In addition, we set six hidden states: S1, S2, S3, S4, S5, S6 among which S1 denotes the isoelectric segment, S2 denotes the P subwave, S3 denotes the PQ segment, S4 denotes the QRS complex, S5 denotes the ST segment, S6 denotes the T subwave.
In comparison with the ergodic (fully connected) HMM structure, the left-right structure is more suitable to our ECG classification model for there usually exist P wave, QRS wave and T wave separated by isoelectric sequence (ISO1), PQ interval (ISO2) and ST interval (ISO3) sequentially in a cyclic ECG waveforms, as we see in Figure 9 below.
In HMM modeling, there are two classical methods, i.e., the Baum-Welch algorithm and the supervised learning algorithm. The Baum-Welch algorithm (also known as forward-backward algorithm) is a pervasively used unsupervised learning method that adopts Expectation Maximization (EM) to automatically deduce the model parameters iteratively, which can save us from the trouble of labeling observables and the corresponding hidden states. However, it suffers from local maxima due to the ill-suited initial values. What's worse, the features extracted from this inferior HMM lead to ECG signal misclassification which will contribute to the fundamental incorrect ECG diagnosis. In contrast, the supervised learning method uses a small bunch of observation sequences and the relevant hidden states for initial Hidden Markov modeling. This method is independent of initial estimation as well as of the local maximum. However, it requires a large amount of tedious work to label the observation symbols, which in ECG signal classification is time-consuming. Weighing the pros and cons of these two learning methods, we adopt a novel expert-annotation assisted Baum-Welch algorithm to deduce the most likely model parameters (A, B, π) from the observation sequence O = (O1, O2,…, On). As diverse expert annotations may contribute to the system robustly and reliably, we apply the multi-annotation expert technique. The steps of multi-expert assisted Hidden Markov modeling are as follows:
Step 1: Conduct the supervised learning algorithm (Expert annotation I) on the small amount of observation symbol sequence to determine the initial model parameters λ0 = (A0, B0, π0);
Step 2: Apply Baum-Welch algorithm to deduce the Hidden Markov Model using the initial model parameters from supervised learning.

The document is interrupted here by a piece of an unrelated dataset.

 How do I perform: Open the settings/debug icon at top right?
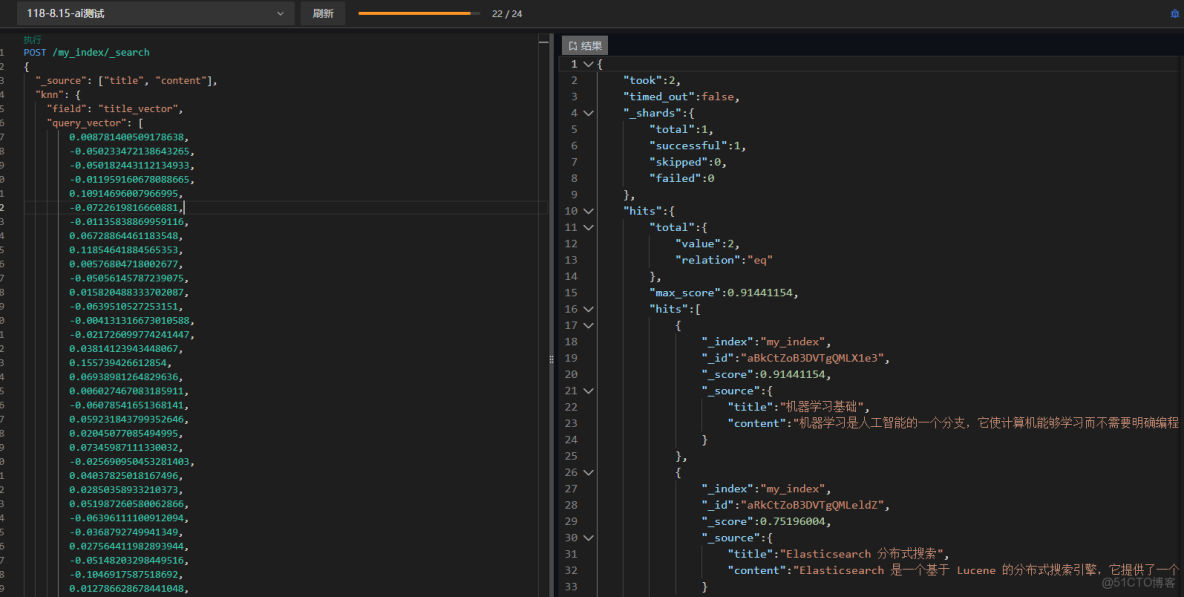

Iterate one time to determine the model parameters: λ = (A, B, π);
Step 3: Use another small amount of observation symbol sequence to attain the initial values (Expert annotation II). Iterate one more time in getting the new model parameters. Feedback the comparison outcome to the model, then modify the parameters;
Step 4: Take advantage of the modified model parameters to obtain the ECG hidden state sequence;
Step 5: Loop to the last expert annotation.

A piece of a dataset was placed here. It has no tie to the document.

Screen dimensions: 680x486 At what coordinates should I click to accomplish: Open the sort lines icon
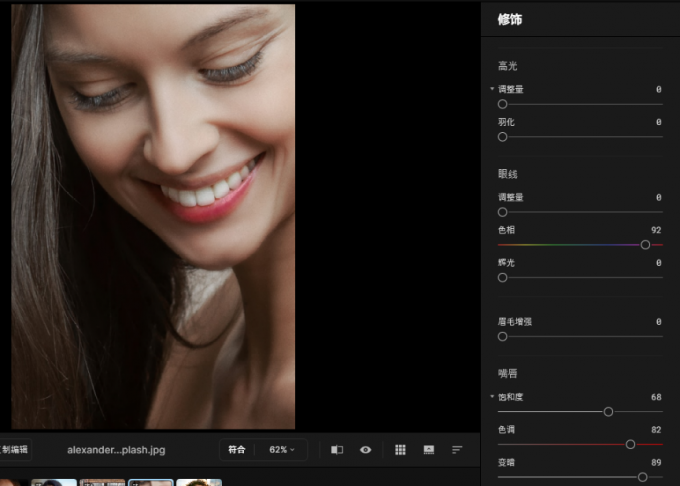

Figure 10 shows the block diagram of the expert-annotation assisted Baum-Welch algorithm for HMM modeling. The length T of the observation sequence for expert annotation is much smaller than the length M of observation sequence for Baum-Welch, since it's clear that the large number of observation symbols for annotation brings a great deal of manual labeling which will greatly increase the modeling time and will require the tedious work.
It's noticeable that multi-expert annotation will display almost all the expert-based ECG features. Supposing if some expert annotation outcome is dramatically discrepant with others, we will label this annotation as invalid and eliminate this annotation outcome from modeling.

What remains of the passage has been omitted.